Ophelia Snyder, cofondatrice de 21Shares, a annoncé sur les clés publiques de CoinDesk aux côtés de Jennifer Sanasie que le secteur financier exagère sa volonté d'adopter la tokenisation à l'échelle institutionnelle.
Avantages et limites de la tokenisation
Snyder a souligné que la tokenisation basée sur la blockchain peut rationaliser l'infrastructure de règlement et accélérer les transferts d'actifs, offrant ainsi des gains d'efficacité mesurables aux acteurs du marché. Elle a ajouté que ces améliorations opérationnelles ne représentent qu'une modeste partie du défi global auquel sont confrontés les investisseurs et les institutions.

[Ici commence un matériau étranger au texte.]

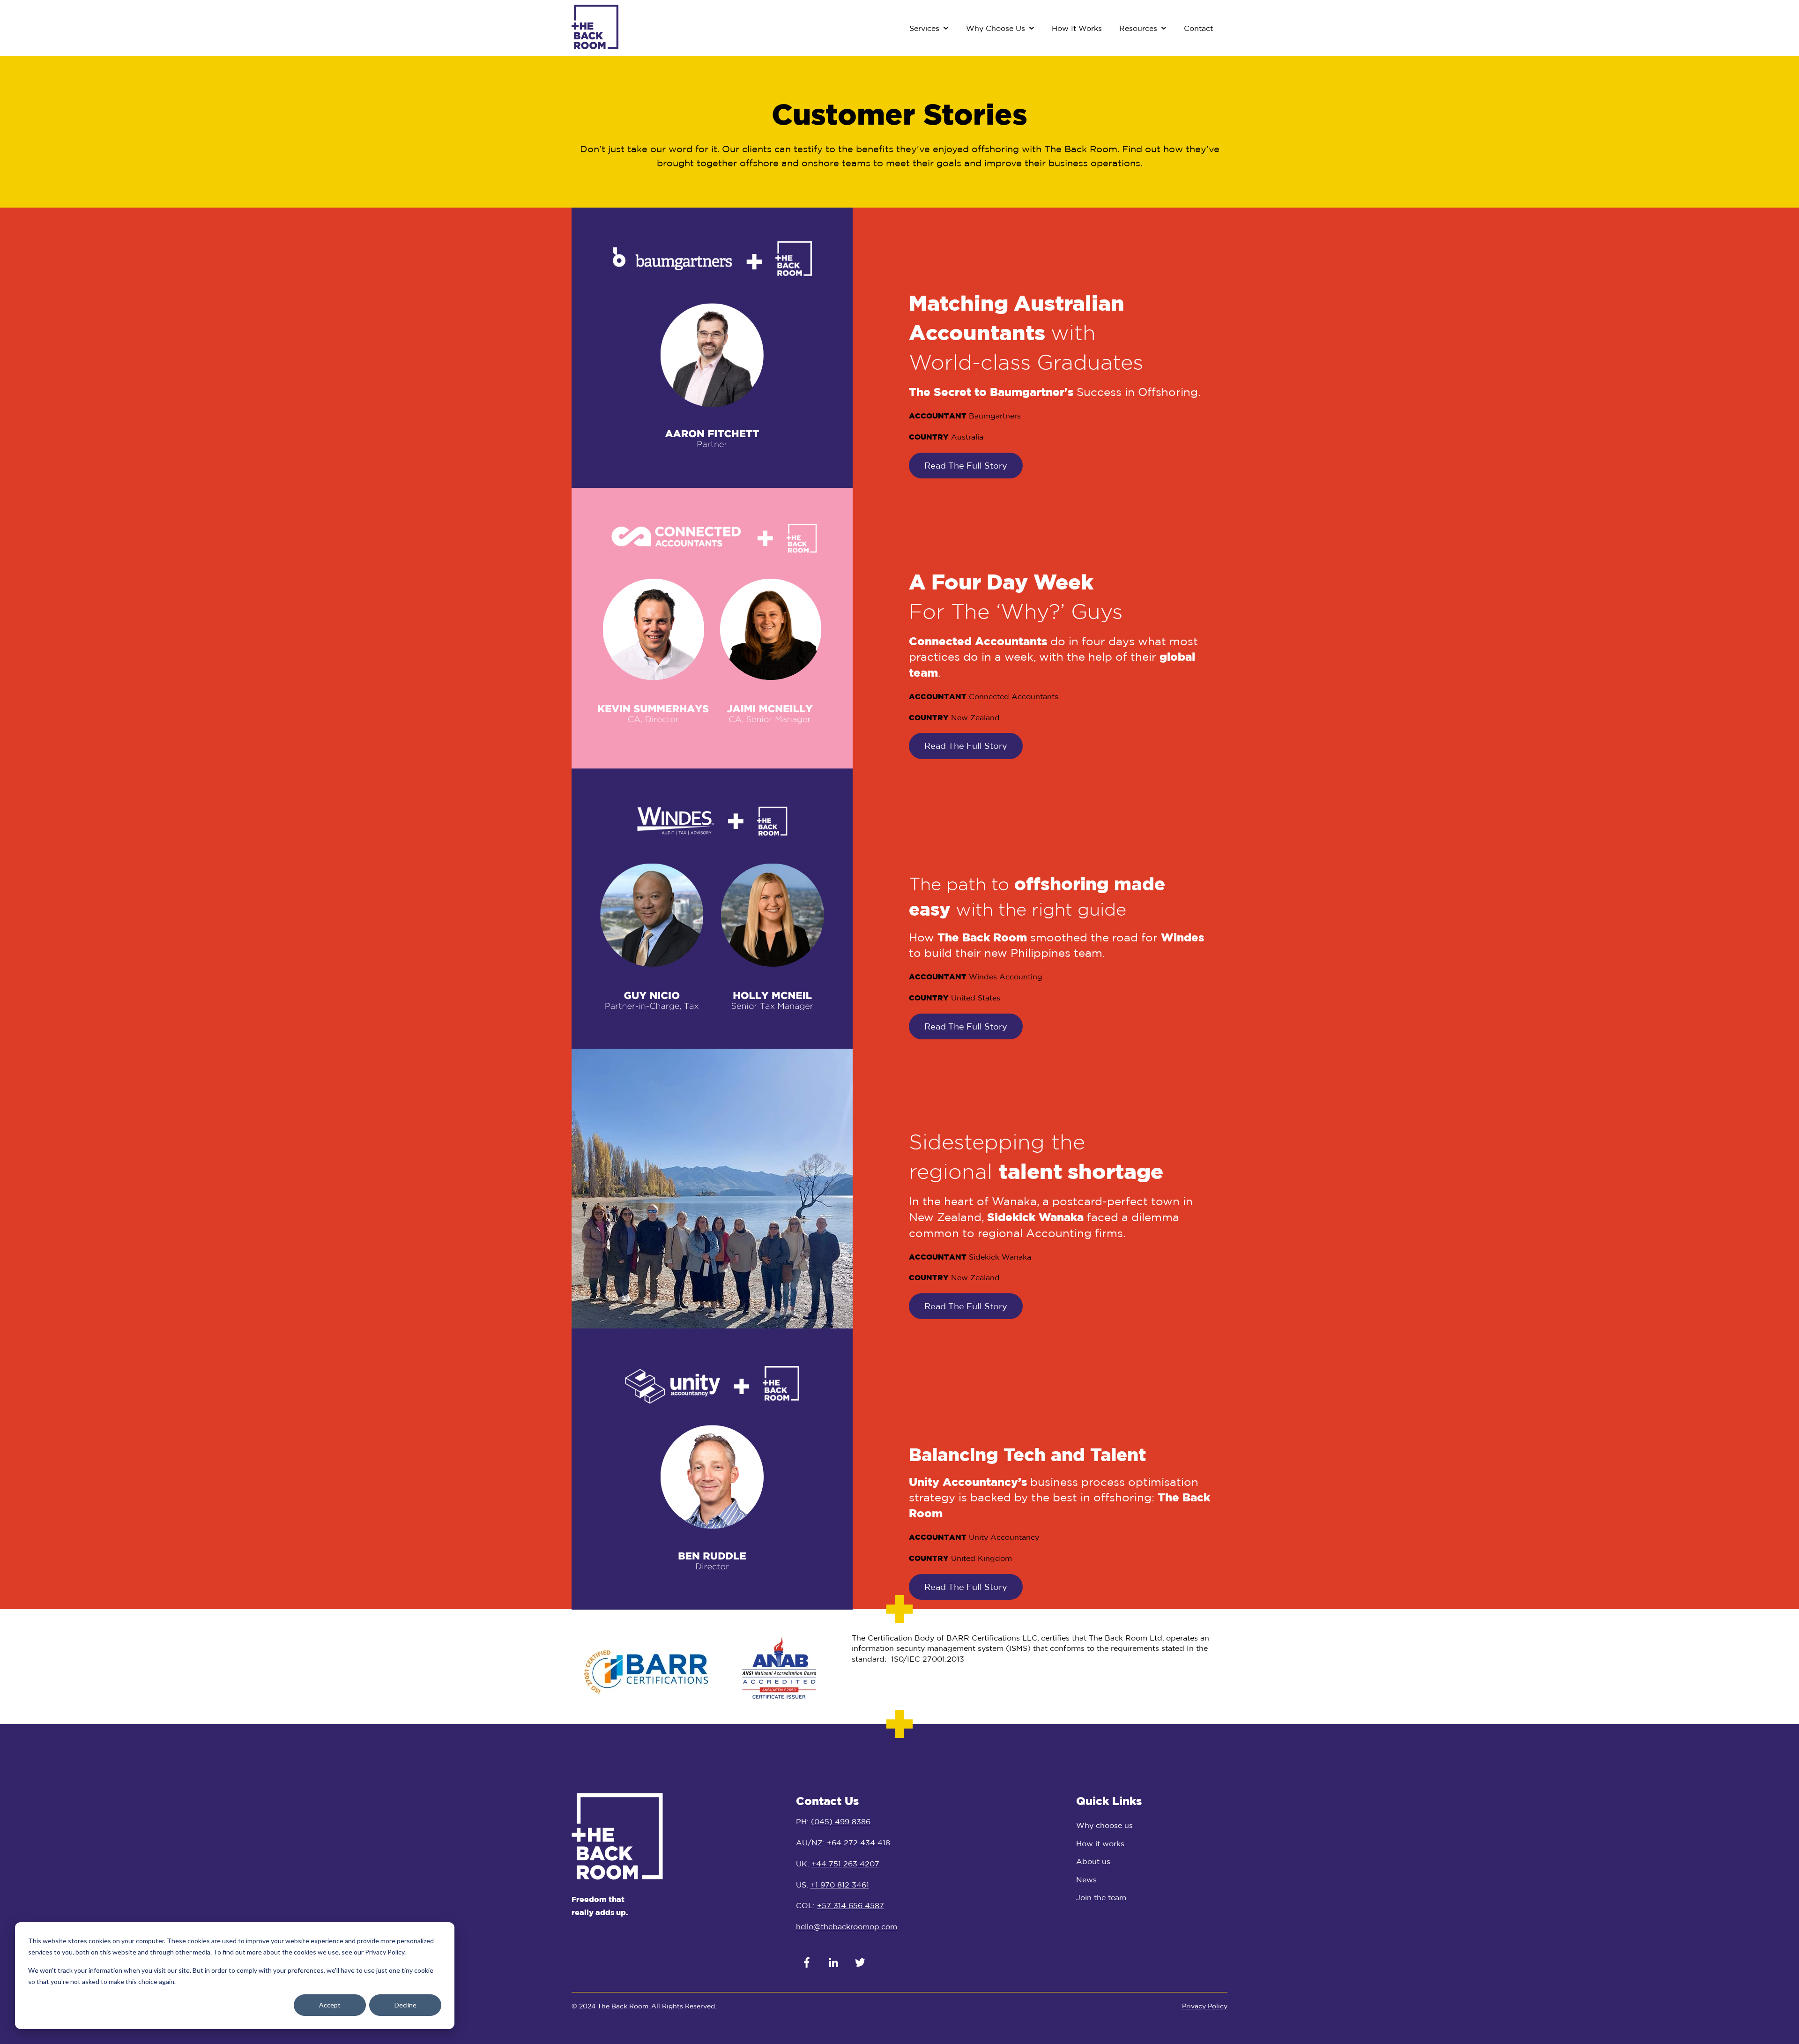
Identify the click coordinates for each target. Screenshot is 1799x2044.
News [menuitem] (1086, 1879)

Obstacles à l'adoption institutionnelle
Le principal obstacle, selon Snyder, réside dans la fusion des actifs compatibles avec la blockchain avec la pile technologique existante sur laquelle les sociétés financières s'appuient quotidiennement, y compris les outils de tenue de registres, de conformité et de reporting réglementaire. Une grande partie de ces plateformes sont fournies par des fournisseurs tiers, dont beaucoup n’ont pas encore adapté leurs solutions pour le traitement des transactions cryptocompatibles. Snyder a également averti que les dialogues industriels ignorent souvent l'intervalle critique entre l'exécution des transactions et le règlement final, une phase qui nécessite une coordination opérationnelle approfondie.